Dettagli esercizio: Nel brano sulla videoinstallazione al MAXXI, quali due artisti albanesi hanno realizzato l'opera Sue Proprie Mani?

Nel dopoguerra 24 mila italiani rimasero bloccati sull'altra sponda dell'Adriatico, ostaggi del regime comunista. Una videoistallazione al Maxxi racconta il loro destino, attraverso corrispondenza che non fu mai consegnata
Roma – 30 marzo 2015 – Meno di 40 miglia separano l’Albania dall’Italia. Una distanza breve, diventata particolarmente nota ai più negli anni Novanta quando venne attraversata da migliaia di persone, in fuga dal crollo del regime comunista, dirette verso la costa italiana nel più grande esodo avvenuto dalla fine del secondo conflitto mondiale.
Sue Proprie Mani, l’opera che due artisti albanesi Adrian Paci e Roland Sejko hanno realizzato in collaborazione per il MAXXI di Roma, racconta di chi quelle 40 miglia tra l’Albania e l’Italia le ha percorse al contrario, in un tempo lontano, portando alla luce una vicenda del secondo dopoguerra poco conosciuta. Dopo l’8 settembre del 1943, circa 24.000 tra ex-soldati, operai, medici, commercianti, ingegneri italiani, giunti in Albania durante l’occupazione, con la fine della guerra e la salita al potere di Enver Hoxha, non possono più tornare a casa e, senza alcun contatto con la madrepatria, diventano pedine di scambio di un gioco politico tra i due paesi che durerà lunghi anni.

Dati esercizio:
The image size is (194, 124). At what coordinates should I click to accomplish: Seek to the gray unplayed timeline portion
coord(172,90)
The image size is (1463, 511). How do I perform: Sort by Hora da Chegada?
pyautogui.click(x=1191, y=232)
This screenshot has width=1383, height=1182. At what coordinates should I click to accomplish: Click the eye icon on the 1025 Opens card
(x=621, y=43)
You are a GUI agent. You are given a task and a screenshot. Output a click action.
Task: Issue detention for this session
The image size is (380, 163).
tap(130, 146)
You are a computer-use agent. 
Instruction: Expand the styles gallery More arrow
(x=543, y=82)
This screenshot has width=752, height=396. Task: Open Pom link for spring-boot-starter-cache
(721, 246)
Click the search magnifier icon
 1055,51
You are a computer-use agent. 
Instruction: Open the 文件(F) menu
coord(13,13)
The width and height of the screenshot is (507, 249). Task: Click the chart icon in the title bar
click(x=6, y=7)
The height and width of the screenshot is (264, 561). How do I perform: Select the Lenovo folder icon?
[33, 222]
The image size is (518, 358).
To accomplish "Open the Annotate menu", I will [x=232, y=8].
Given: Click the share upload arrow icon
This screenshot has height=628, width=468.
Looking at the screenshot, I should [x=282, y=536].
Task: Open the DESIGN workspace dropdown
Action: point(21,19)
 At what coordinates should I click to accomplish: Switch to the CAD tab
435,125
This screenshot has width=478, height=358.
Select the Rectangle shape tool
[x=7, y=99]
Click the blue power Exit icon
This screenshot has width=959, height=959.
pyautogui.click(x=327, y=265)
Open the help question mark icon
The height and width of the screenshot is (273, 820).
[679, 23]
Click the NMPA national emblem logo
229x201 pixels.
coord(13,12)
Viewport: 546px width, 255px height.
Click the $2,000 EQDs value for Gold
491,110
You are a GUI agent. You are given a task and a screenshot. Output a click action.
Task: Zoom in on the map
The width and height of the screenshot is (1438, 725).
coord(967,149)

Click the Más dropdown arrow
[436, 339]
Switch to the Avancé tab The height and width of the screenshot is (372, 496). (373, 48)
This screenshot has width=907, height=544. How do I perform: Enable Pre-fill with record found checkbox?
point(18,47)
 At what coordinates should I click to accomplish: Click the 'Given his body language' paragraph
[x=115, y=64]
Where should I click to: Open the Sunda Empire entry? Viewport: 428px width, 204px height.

Soluzione esercizio: Adrian Paci e Roland Sejko.